Empath provides hospice, home health care, primary care, palliative care, PACE, AIDS and sexual wellness care, and adult day services to a combined total of more than 23,000 individuals. In 2020, it merged with fellow nonprofit Stratum Health, thus expanding its footprint and scope of services.

CEO Jonathan Fleece took the helm at Empath in January following the retirement of his predecessor Rafael Scuillo. Among his priorities in 2023 and beyond is the organization’s new “One Hospice” initiative, as well as efforts to further expand its care continuum.

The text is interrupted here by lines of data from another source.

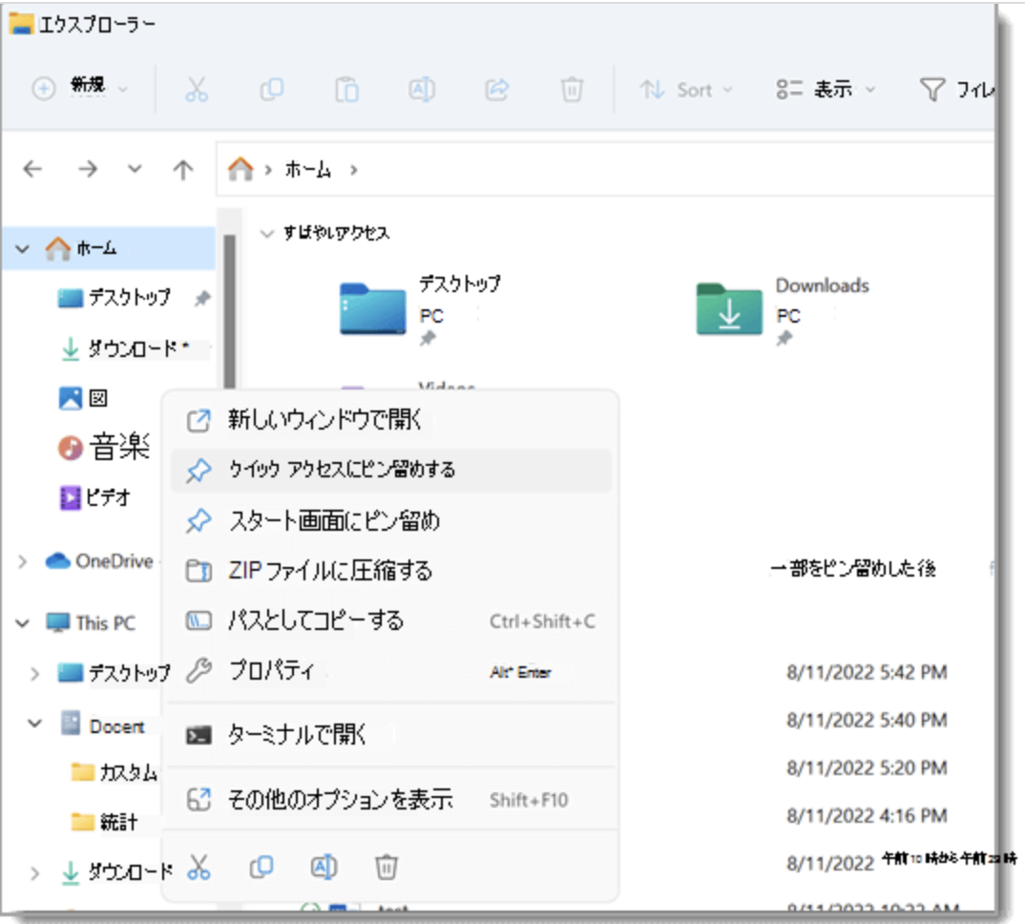Select クイック アクセスにピン留めする menu item
Viewport: 1025px width, 924px height.
pos(341,470)
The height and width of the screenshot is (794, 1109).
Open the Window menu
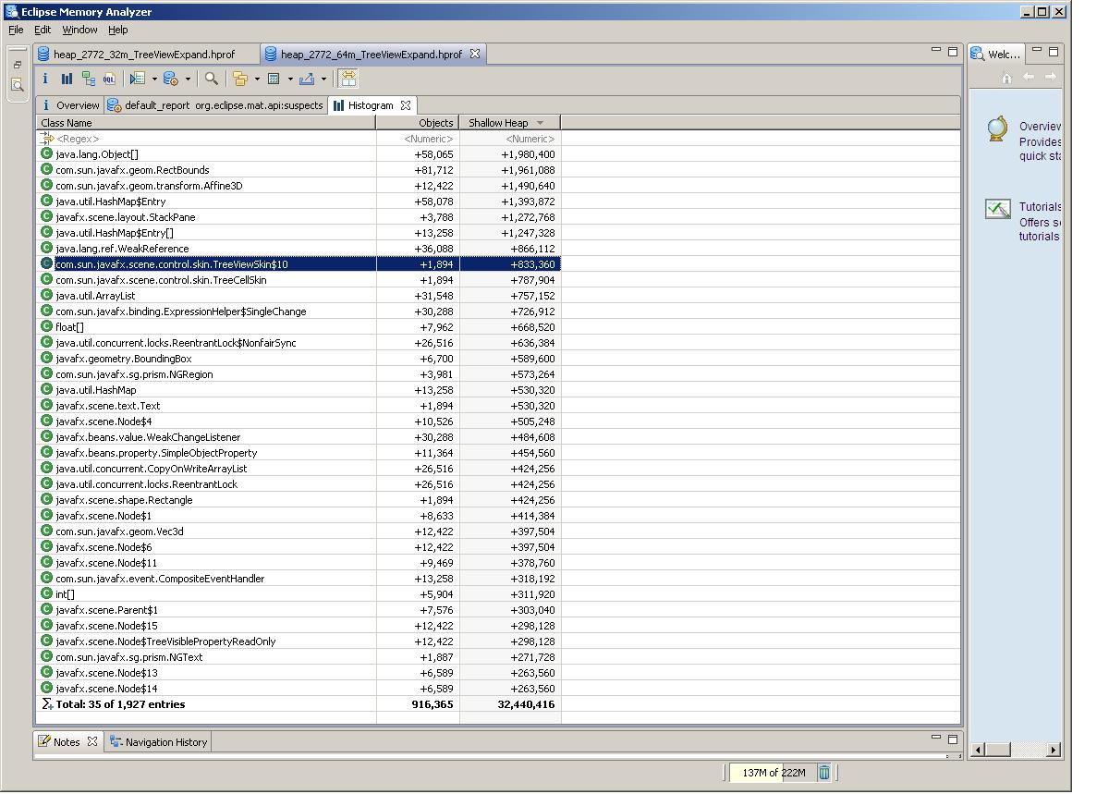click(79, 30)
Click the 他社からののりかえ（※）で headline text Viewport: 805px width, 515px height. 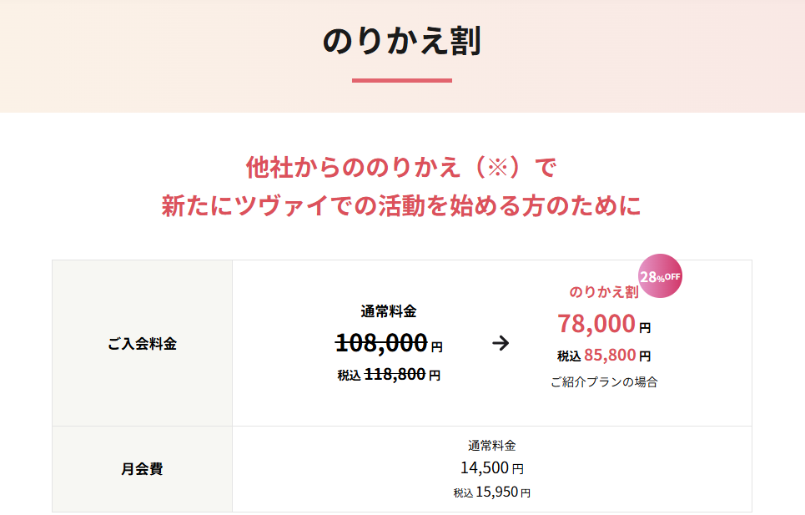click(x=401, y=167)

Empath Health Empath Health
Empath Health CEO Jonathan Fleece

“In order for us to achieve both the quality and service outcomes that we seek, as well as to achieve our financial strength, as a strategic imperative we have to move forward in a ‘One Hospice’ direction,” Fleece told Hospice News in January. “That is basically standardizing our models of care, our support services, and our infrastructure (such as EMR systems). This is also very high on the 2023 agenda.”

The organization’s affiliate Tidewell Hospice also recently enhanced its clinical training program with a simulation lab at its Bradenton, Florida location. The lab is designed to give new hospice clinicians hands-on experience and hone their skills before they go out to engage directly with patients and families.

In addition to its hospice initiatives, the company is partnering with 10 other post-acute care providers to form the Accountable Care Organization (ACO), Responsive Care Partners, including several hospice and palliative care operators.

Empath has also been stepping up its investments in care models like PACE and adult day services. It opened a new adult day center, including a suite of veterans-specific services, in November of last year.

The company’s affiliate Suncoast acquired its PACE program in 2012, prior to the formation of Empath in 2014. Under Empath’s wings, the program has continued to expand.

“Health care historically has just been so fragmented, so siloed and uncoordinated. It increases costs. It reduces outcomes. It makes the patient experience less than ideal,” Fleece said. “It sort of circles all the way back to what Empath and full-life care really is, to bring health care closer together and do better with care coordination, care navigation, and achieve better outcomes for less cost.”